Return, without anything added, the lines from the one containing "Where should I click to: Click the 'Daily" through the end of the entries below, exactly as written.

··· Data to examine ···

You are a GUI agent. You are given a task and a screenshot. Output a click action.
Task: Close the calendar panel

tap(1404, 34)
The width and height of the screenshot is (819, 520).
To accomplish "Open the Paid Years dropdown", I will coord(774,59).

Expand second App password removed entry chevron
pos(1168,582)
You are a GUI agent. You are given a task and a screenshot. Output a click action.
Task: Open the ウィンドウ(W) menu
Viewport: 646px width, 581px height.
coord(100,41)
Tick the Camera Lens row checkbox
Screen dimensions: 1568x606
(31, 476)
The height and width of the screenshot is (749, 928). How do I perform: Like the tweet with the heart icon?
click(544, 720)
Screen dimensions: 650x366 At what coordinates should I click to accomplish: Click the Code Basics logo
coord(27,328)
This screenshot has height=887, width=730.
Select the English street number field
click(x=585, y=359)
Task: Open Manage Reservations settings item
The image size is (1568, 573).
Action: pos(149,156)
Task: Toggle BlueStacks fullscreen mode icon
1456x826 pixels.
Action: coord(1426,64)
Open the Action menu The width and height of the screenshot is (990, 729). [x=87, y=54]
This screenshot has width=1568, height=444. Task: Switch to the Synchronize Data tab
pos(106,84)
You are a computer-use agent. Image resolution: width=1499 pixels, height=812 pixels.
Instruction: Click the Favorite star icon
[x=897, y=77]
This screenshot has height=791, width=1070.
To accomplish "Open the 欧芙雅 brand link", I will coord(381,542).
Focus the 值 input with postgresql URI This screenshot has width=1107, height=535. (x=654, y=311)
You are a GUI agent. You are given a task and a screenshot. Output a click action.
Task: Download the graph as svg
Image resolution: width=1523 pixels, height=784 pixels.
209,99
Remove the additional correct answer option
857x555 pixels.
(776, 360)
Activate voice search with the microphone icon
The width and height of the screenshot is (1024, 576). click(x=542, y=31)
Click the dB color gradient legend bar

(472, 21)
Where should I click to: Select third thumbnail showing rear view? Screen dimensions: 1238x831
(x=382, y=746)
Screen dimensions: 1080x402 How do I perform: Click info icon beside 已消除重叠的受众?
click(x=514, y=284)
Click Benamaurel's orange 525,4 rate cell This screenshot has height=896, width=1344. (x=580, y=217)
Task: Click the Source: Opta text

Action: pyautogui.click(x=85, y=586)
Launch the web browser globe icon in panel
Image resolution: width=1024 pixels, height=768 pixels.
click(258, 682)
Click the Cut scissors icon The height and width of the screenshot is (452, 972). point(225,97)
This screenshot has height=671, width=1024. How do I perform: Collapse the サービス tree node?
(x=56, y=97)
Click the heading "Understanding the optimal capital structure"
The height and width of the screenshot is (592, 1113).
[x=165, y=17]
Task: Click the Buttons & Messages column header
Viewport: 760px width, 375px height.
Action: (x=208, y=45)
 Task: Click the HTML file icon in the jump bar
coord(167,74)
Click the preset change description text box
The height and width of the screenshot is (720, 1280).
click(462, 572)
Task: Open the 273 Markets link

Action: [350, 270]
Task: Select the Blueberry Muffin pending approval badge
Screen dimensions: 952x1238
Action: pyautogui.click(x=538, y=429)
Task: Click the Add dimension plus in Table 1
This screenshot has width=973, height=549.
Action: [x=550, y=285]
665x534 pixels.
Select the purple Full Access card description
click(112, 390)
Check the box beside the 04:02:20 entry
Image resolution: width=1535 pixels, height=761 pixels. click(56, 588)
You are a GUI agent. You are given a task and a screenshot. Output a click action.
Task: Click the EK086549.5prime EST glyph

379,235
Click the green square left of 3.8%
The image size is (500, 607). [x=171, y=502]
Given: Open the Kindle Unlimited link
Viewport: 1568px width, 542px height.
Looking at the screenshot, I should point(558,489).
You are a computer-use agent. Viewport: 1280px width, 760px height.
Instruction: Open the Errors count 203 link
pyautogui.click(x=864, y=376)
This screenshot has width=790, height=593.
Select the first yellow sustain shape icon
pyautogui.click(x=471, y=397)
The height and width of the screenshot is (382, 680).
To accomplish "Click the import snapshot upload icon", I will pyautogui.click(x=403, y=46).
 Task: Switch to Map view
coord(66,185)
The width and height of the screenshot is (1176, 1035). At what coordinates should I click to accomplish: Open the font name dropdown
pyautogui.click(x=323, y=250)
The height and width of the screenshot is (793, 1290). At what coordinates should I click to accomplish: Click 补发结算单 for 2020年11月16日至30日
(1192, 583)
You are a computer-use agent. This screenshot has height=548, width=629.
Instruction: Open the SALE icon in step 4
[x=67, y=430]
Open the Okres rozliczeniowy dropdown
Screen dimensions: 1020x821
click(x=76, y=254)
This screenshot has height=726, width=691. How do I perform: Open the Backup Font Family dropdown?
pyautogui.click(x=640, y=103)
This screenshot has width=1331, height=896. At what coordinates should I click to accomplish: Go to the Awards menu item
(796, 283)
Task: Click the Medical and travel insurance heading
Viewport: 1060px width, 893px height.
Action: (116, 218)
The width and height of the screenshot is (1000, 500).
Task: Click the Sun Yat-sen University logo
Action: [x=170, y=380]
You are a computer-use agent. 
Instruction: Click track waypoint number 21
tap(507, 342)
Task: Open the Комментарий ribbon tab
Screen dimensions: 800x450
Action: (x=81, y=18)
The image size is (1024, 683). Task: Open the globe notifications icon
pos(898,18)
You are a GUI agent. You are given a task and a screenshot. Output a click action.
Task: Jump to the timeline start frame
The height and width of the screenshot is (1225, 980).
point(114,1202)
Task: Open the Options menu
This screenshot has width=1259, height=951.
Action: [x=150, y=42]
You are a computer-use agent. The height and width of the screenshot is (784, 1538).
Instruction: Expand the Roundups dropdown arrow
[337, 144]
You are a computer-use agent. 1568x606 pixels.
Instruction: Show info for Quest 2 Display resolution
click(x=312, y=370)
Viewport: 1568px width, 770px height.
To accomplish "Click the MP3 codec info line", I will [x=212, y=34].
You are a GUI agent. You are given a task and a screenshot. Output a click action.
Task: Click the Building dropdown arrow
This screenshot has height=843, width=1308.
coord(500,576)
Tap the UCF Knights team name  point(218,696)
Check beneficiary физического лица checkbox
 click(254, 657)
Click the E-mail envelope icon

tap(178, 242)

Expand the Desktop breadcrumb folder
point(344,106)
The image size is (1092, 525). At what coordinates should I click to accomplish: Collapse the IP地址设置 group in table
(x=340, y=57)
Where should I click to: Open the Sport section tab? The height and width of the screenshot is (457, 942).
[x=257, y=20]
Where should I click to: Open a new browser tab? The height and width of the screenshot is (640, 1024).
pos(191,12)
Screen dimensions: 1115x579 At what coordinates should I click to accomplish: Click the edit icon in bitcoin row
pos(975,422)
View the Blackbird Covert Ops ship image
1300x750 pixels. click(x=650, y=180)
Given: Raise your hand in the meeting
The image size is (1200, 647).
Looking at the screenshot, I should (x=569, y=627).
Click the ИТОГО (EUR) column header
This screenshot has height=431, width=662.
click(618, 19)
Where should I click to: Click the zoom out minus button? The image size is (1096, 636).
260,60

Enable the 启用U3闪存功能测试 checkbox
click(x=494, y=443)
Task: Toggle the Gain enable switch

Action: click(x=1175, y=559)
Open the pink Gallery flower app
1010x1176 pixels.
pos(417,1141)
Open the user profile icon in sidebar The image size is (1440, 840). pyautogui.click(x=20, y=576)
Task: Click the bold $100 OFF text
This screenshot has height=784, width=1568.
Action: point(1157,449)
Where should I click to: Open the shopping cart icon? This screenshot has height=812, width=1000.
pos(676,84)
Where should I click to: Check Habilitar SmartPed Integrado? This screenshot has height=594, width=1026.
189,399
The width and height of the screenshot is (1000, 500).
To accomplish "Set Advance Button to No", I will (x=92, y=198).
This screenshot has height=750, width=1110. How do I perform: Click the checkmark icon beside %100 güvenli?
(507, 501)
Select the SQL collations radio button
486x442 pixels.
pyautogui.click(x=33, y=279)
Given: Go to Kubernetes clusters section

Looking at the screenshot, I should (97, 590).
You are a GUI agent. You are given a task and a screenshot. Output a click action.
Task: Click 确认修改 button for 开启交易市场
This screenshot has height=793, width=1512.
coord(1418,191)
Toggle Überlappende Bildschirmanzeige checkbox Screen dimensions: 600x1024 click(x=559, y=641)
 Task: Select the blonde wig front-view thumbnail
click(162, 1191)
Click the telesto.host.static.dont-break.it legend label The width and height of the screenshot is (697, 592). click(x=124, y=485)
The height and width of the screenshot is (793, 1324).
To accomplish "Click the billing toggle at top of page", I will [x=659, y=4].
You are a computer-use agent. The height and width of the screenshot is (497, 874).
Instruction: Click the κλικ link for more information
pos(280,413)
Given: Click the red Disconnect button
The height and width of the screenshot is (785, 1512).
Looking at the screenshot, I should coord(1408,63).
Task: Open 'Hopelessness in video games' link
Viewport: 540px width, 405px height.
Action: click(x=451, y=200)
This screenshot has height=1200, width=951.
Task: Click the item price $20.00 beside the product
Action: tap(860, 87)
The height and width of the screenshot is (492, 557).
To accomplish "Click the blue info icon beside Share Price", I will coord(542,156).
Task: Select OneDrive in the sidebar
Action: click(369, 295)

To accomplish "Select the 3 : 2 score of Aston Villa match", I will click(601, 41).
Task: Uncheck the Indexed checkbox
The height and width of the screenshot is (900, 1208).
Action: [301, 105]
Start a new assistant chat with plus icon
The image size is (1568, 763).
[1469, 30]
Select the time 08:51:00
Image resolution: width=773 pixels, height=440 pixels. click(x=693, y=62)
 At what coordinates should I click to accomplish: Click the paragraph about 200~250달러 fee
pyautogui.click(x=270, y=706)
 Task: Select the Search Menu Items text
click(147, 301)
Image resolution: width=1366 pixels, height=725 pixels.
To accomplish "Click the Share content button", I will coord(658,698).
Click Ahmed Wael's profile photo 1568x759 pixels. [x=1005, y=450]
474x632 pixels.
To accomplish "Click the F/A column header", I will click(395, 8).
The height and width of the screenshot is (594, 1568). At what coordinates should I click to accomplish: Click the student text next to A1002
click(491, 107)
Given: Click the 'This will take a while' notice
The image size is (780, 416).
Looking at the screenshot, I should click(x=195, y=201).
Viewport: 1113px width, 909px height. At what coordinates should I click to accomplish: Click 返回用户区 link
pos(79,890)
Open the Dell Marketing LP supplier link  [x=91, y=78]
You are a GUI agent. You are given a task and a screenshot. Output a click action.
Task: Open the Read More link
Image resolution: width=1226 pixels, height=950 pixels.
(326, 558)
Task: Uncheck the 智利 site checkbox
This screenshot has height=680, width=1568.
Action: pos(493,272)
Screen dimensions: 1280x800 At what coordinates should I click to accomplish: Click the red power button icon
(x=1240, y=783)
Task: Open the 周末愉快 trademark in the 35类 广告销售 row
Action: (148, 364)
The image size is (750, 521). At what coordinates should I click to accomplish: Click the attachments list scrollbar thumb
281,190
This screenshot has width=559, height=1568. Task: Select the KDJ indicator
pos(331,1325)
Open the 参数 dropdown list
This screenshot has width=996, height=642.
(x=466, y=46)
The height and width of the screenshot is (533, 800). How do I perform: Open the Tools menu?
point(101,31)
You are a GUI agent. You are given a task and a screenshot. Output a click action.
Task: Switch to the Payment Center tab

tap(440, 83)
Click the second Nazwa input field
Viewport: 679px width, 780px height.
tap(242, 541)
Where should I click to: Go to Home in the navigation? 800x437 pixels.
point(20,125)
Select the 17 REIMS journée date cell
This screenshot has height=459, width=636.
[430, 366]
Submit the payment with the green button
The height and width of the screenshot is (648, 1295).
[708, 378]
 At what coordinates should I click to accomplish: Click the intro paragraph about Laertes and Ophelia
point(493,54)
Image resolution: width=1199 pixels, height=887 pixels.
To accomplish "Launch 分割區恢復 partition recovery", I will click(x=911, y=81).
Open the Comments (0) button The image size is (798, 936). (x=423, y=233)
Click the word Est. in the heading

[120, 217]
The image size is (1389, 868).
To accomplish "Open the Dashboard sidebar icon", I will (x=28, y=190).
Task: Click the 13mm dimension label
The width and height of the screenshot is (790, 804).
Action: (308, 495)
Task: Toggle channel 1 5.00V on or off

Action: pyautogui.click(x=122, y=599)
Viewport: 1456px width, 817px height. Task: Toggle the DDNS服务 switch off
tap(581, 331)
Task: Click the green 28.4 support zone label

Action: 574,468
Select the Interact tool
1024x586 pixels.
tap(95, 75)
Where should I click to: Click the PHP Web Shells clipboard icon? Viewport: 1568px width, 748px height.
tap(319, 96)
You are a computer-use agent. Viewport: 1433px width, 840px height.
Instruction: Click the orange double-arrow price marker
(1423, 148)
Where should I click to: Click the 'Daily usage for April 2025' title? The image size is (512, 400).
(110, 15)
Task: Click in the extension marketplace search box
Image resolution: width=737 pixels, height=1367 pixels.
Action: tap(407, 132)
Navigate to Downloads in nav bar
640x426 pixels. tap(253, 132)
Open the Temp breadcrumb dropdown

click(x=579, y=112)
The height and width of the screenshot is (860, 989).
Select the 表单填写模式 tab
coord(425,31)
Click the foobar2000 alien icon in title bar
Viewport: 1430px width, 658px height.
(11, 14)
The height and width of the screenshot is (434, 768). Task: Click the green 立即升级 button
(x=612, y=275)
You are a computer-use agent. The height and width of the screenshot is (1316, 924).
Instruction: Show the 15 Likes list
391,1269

···

- _Response for this exercise_
Where should I click to: Click the 'Daily usage for April 2025' title? The image size is (512, 400).
(110, 15)
Task: Click in the extension marketplace search box
Image resolution: width=737 pixels, height=1367 pixels.
Action: tap(407, 132)
Navigate to Downloads in nav bar
640x426 pixels. tap(253, 132)
Open the Temp breadcrumb dropdown

click(x=579, y=112)
The height and width of the screenshot is (860, 989).
Select the 表单填写模式 tab
coord(425,31)
Click the foobar2000 alien icon in title bar
Viewport: 1430px width, 658px height.
(11, 14)
The height and width of the screenshot is (434, 768). Task: Click the green 立即升级 button
(x=612, y=275)
You are a computer-use agent. The height and width of the screenshot is (1316, 924).
Instruction: Show the 15 Likes list
391,1269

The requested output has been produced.